Write out exactly, excluding pictures, the lines from the one containing "Open Casey Cox's profile photo" through the end of the data, both included.

(Beginning of Dataset excerpts)

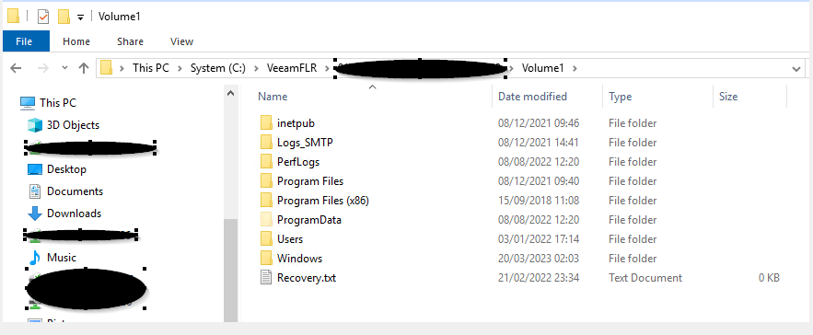Click the Up-one-level arrow
The height and width of the screenshot is (335, 813).
(84, 68)
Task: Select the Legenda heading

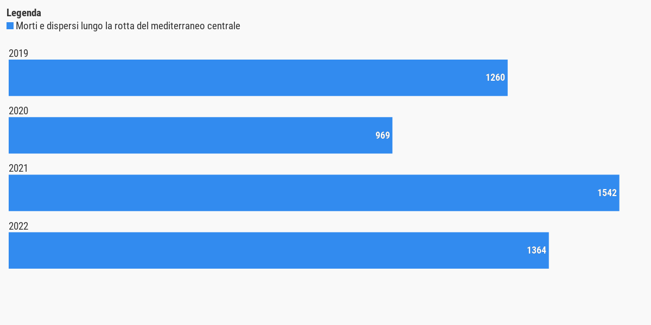Action: click(x=24, y=13)
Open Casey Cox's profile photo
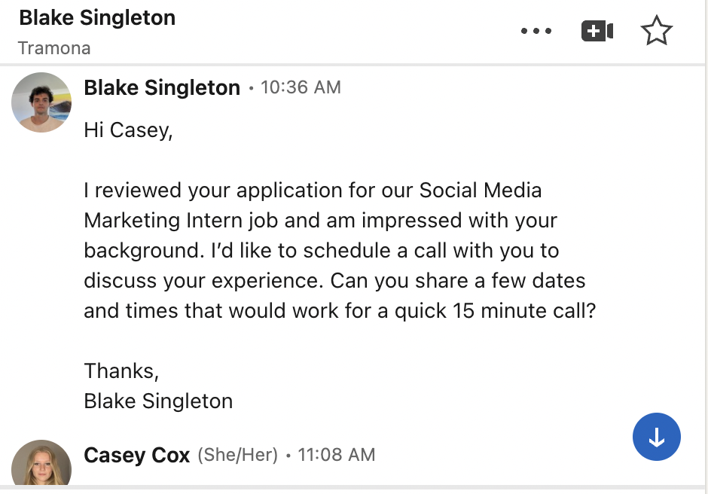This screenshot has height=494, width=708. pos(41,463)
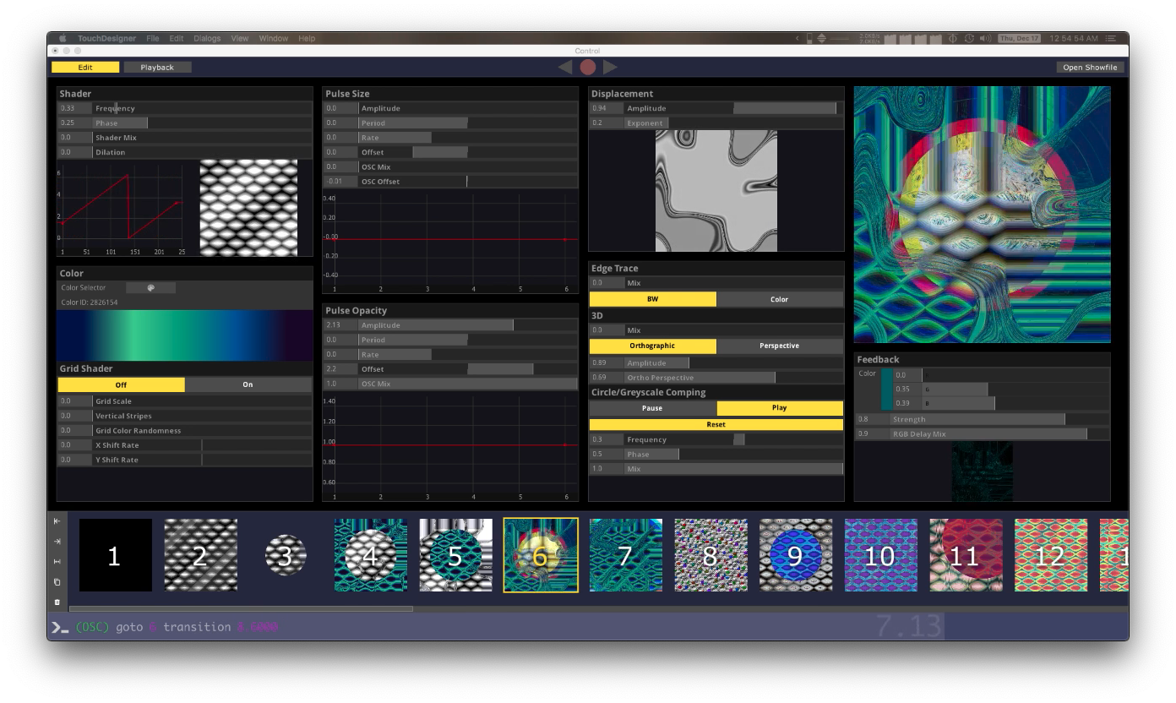This screenshot has height=703, width=1176.
Task: Click the Open Showfile button
Action: click(1090, 66)
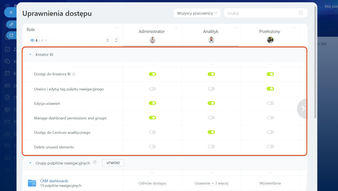338x191 pixels.
Task: Click the collapse all roles icon
Action: point(107,40)
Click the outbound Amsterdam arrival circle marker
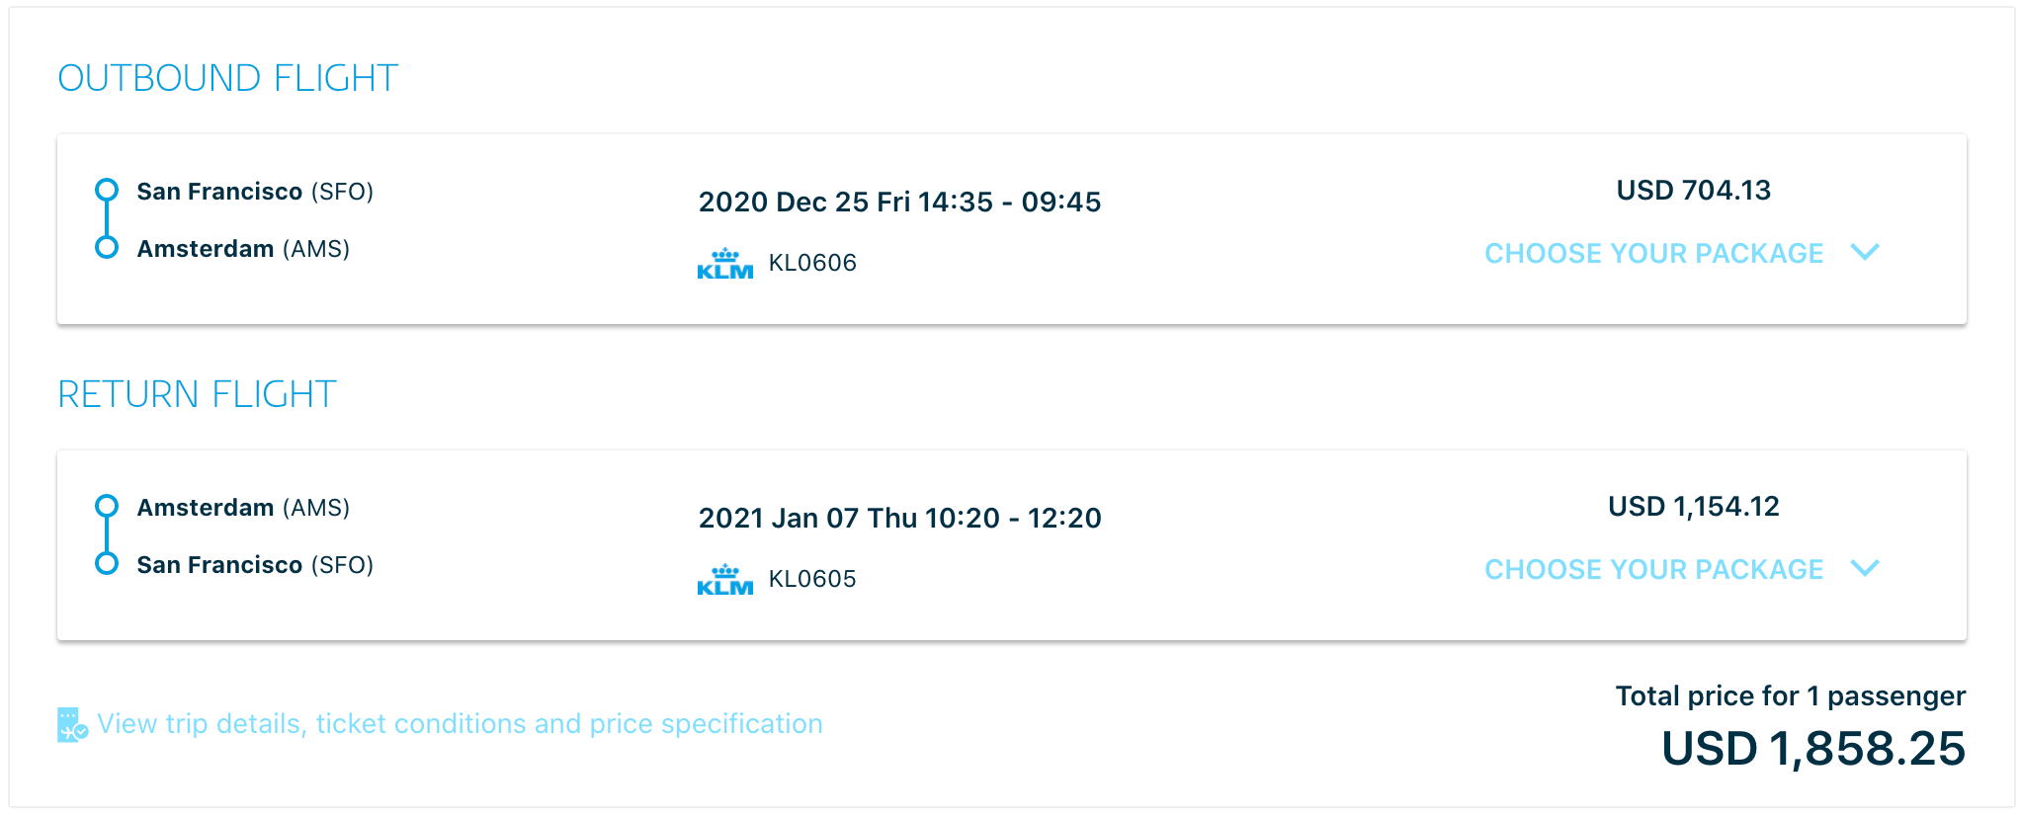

(End of Dataset excerpts)

§ **Solution for this problem**
Open Casey Cox's profile photo
This screenshot has height=494, width=708. pos(41,463)
This screenshot has height=703, width=1176.
Task: Click the Open Showfile button
Action: click(1090, 66)
338x191 pixels.
Task: Click the collapse all roles icon
Action: point(107,40)
Click the outbound Amsterdam arrival circle marker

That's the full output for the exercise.